The house gardens were now used to provide fresh vegetables, but not for the poor inmates; they were still given roots and dried peas, and much of the old system continued until the National Insurance Act of 1946 and the National Assistance Act of 1948. The 1948 Act, making social insurance universal, greatly reduced the number of vagrants but Dr. Bartholomew who was appointed Medical Officer to the Warminster Institute in that year, records that vagrants were still frequent and that there were often angry scenes at the Porter’s lodge when late-comers were refused entry (intake was reduced to about nine every night), even though they were then offered travel vouchers to other vagrant wards such as Bath and Salisbury. The main Institution was then a mixed old people’s home and hospital with 102 beds, but employed only one State Registered Nurse qualified to dispense such medicines as might be prescribed by the Medical Officer.

On 5th January 1948 the Institution was re-named ‘Sambourne Hospital’ and its beds were shared, as need arose, between the County’s ‘welfare’ requirement for old people and those of the new Regional Hospital Authority, usually on a 40 to 60 basis. A few vagrants were still admitted to side wards on the old haxagonal periphery and the former vagrants’ ward was converted to hospital use and became the Physiotherapy Department. Thanks to the 1948 National Assistance Act, vagrants slowly faded away, while the welfare inmates were transferred in 1962 to the new County Council home at Woodmead in Portway and the Institution became a full hospital for the first time.

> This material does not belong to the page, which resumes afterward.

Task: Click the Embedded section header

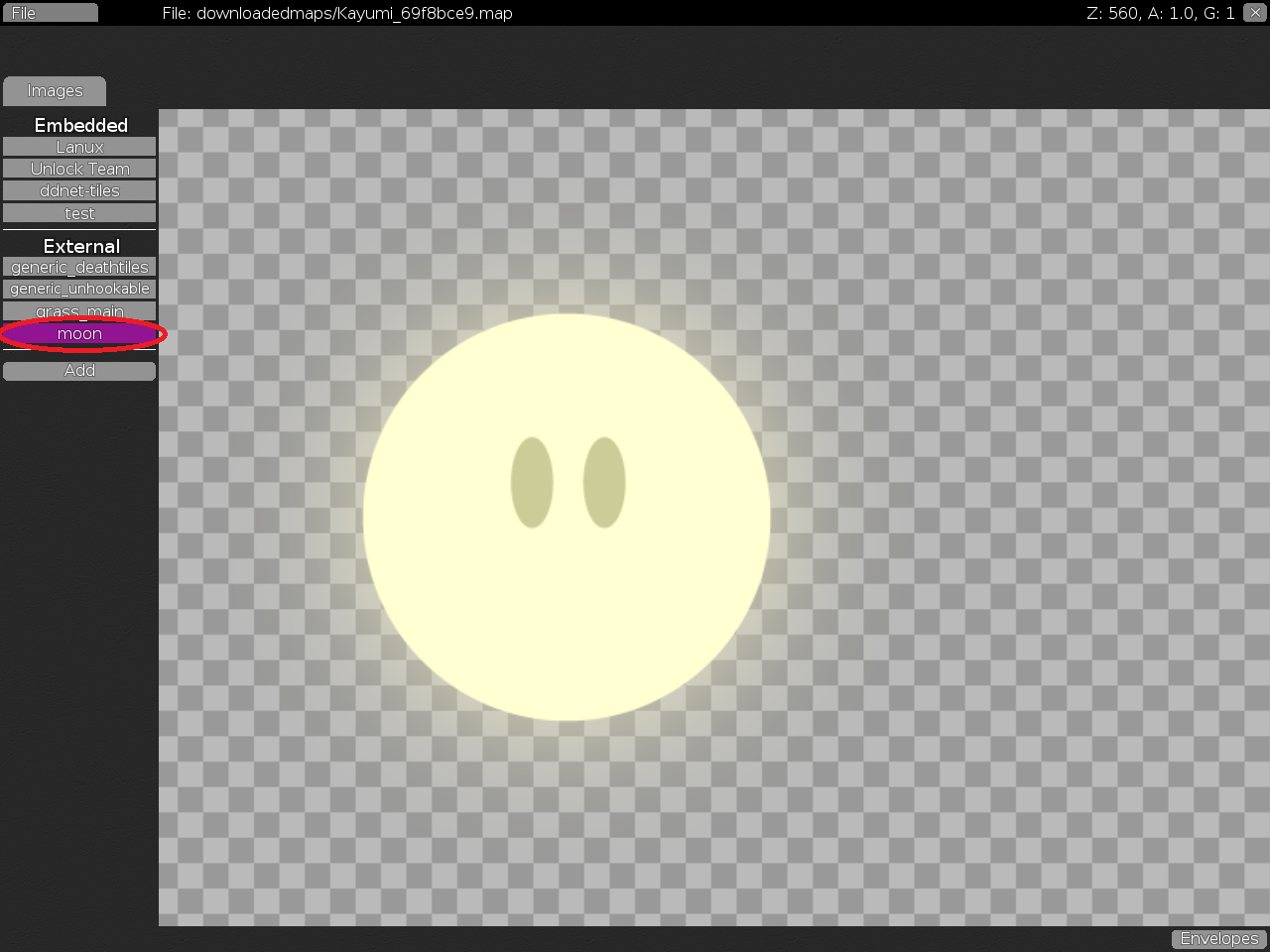Action: click(x=80, y=125)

Some old attitudes still died hard. Until 1948, when the differentiation was stopped, local butchers supplied “officers’ joints” and inferior “house joints” for inmates. Turkey for inmates was first ordered for Christmas 1948 though the old Master objected that “they wouldn’t know the difference”; the Administrator retorted “Let them try.” Dr Bartholomew estimates that it was nearly 20 years before old people lost their horror of being sent to die “up the hill” in what was [in 1986] the most esteemed institution in Warminster.

The Warminster Workhouses

By Bruce Watkin:

In 1757, using the powers of a Workhouse Act of 1723, the parish of Warminster raised £500 for building a workhouse, by selling rights to inclose common land at Winehill and Daffords Wood to Lord Weymouth for £300 and borrowing another £200. It was built by Simon Coles of Warminster on a small plot of common land south of the present Brook Street and parts are still incorporated in the present Snooty Fox inn and restaurant (formerly the Globe Inn).

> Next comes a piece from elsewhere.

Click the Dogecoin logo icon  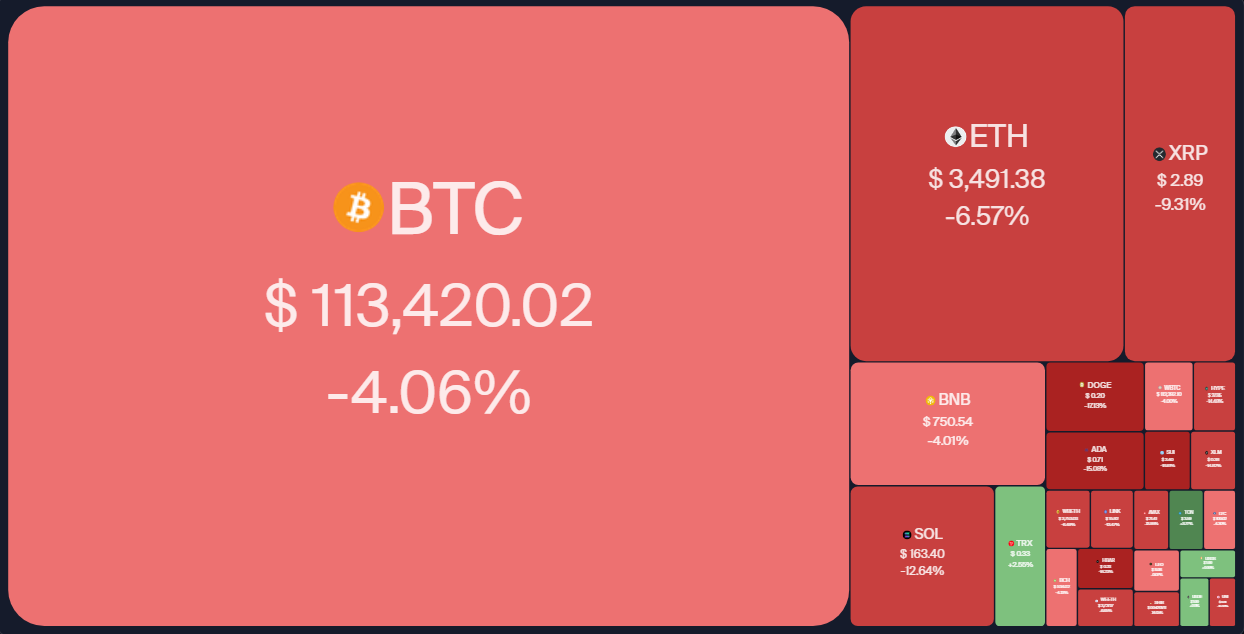1082,385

In January 1760 Mr and Mrs Thomas Oldfield were appointed to “take care” of the workhouse at an annual salary of £30 which was raised to £40 in the same November, but for some reason they were dismissed in 1766 and succeeded, in 1767, by Mr Evans at £28, in 1768 by Mr and Mrs Dowell at £20, and in 1776 by Mr and Mrs Coombs at an unnamed salary. The Reverend Dart (Master of the Grammar School) was paid £5 per annum for saying prayers there once a week from 1772.

It seems to have been a genuine workhouse, for both William Daniell (1850) and J.J. Daniell (1879) claim that no poor relief was paid to any able-bodied labourer at home after its foundation, while J.J. Daniell adds that “large quantities of cloth passed out of the workhouse” but gives no details. It was, as well, an asylum for orphans and the aged as is testified in a rare account of life therein by Harold Price writing 50 years later. He speaks well of its informal life, the kindness of the Master and the pleasure of the large garden (a 25 acre field inclosed for the workhouse in 1792). William Daniell, Assistant Overseer of the Poor and a champion of the local poor, says the area was hideously insanitary (which is very likely) and that the workhouse with its “90 to 100 paupers” was a “grievous concentration of every species of vice” (probably exaggeration). He adds that the weekly cost of supporting paupers was two shillings in the workhouse and one shilling in their own homes. The national ratio was about four to one.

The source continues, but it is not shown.